Saved data entries:
Segment Open

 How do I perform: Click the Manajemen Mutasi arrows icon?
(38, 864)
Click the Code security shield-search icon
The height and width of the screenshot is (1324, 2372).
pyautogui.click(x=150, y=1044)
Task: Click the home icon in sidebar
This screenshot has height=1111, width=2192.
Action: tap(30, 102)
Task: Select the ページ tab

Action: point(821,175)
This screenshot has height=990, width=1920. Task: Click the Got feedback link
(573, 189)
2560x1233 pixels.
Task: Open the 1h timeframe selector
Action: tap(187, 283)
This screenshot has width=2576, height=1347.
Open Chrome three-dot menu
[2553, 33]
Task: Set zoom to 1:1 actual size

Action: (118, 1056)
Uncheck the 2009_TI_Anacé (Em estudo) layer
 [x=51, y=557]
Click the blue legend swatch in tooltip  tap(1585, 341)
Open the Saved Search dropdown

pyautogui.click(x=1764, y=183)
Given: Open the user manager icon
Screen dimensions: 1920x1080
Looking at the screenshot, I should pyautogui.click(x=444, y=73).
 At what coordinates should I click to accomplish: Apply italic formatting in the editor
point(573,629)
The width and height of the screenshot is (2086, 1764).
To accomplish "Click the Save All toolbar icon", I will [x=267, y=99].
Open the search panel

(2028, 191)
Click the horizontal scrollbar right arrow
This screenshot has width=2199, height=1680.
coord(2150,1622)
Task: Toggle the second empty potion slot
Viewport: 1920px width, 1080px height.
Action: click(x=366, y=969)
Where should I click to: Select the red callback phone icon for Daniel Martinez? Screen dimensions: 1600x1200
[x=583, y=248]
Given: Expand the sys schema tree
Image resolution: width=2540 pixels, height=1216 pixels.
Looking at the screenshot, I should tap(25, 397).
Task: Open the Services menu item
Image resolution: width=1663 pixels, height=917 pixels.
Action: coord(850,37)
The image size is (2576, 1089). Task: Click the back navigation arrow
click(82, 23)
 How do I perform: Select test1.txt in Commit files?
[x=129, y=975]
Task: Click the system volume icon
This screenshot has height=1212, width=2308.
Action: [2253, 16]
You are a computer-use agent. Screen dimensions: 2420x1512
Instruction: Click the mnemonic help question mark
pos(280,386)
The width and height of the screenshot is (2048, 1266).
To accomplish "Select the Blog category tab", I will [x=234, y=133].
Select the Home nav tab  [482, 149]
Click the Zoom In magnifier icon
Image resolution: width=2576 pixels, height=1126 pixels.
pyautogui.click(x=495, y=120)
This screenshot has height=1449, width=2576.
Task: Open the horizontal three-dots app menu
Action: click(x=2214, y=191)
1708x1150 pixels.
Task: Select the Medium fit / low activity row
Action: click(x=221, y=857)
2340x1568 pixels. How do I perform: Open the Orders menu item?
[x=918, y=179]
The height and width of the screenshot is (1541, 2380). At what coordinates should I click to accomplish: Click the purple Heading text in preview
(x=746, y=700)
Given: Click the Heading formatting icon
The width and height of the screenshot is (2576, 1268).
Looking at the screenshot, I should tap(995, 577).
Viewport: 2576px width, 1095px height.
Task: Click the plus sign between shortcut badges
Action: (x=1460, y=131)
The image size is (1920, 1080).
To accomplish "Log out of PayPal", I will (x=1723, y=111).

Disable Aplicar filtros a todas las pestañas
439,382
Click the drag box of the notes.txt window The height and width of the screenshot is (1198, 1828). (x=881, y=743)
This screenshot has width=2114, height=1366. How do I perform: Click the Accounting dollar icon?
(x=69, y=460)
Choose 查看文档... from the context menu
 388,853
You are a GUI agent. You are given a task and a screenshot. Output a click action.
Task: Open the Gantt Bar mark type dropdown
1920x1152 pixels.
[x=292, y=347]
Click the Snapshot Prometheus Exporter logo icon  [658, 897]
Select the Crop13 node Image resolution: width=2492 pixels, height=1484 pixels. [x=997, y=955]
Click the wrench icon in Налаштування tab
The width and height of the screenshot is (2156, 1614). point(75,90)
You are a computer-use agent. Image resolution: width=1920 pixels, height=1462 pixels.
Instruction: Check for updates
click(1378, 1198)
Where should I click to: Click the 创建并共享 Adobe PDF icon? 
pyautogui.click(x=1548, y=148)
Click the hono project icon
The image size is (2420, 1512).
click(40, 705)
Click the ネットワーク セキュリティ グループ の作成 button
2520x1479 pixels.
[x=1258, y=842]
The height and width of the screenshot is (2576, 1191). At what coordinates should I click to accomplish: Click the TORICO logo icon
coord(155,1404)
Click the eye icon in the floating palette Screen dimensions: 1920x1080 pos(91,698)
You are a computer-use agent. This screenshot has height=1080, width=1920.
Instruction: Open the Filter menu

Segment Closed

WHAT IS BEING ASKED -> Nothing but a number is expected: the count of lines in the data that include the word "agent".

ANSWER AREA -> 4